╭─ Document section

Awesome

gl ssao

This sample implements screen space ambient occlusion (SSAO) using horizon-based ambient occlusion (HBAO). You can find some details about HBAO here. It provides two alternative implementations the original hbao as well as an enhanced version that is more efficient in improved leveraging of the hardware's texture sampling cache, using de-interleaved texturing.

sample screenshot

Note: This sample provides an improved HBAO algorithm, however it is not same as HBAO+ which is part of NVIDIA ShadowWorks and improves the quality and performance of the algorithm further.

HBAO - Classic:

To achieve the effect a 4x4 texture that contains random directions is tiled across the screen and used to sample the neighborhood of a pixel's depth values.
The distance of the sampling depends on a customize-able world-size radius, for which the depth-buffer values are typically linearized first.

╰─
╭─ Collected data

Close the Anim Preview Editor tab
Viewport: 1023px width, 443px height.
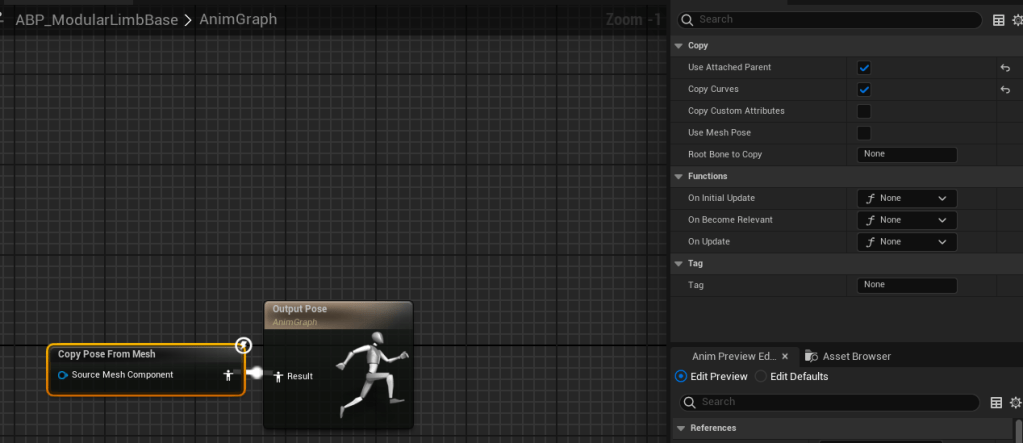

╰─

Problems
1 - In the SSAO sample description, what size is the texture of random directions that is tiled across the screen?
2 - Write the next part of the SSAO sample description, picking up after its last sentence.
The data above plays no part in this.

Responses for each task
1 - It is a 4x4 texture.

2 -
As the sampling radius depends on the pixel's depth, a big variability in the texture lookups can exist from one pixel to another.
To reduce the costs the effect can be computed at lower-resolution and up-scaled for final display. As AO is typically a low-frequency effect this often can be sufficient.
Dithering artifacts can occur due to the 4x4 texture tiling. The image is blurred using cross-bilateral filtering that takes the depth values into account, to further improve quality.

HBAO - Cache-Aware:

The performance is vastly improved by grouping all pixels that share the same direction values. This means the screen-space linear depth buffer is stored in 16 layers each representing one direction of the 4x4 texture. Each layer has a quarter of the original resolution. The total amount of pixels is not reduced, but the sampling is performed in equal directions for the entire layer, yielding better texture cache utilization.
Linearizing the depth-buffer now stores into 16 texture layers.
The actual HBAO effect is performed in each layer individually, however all layers are independent of each other, allowing them to be processed in parallel.
Finally the results are stored scattered to their original locations in screen-space.
Compared to the regular HBAO approach, the efficiency gains allow using the effect on full-resolution, improving the image quality.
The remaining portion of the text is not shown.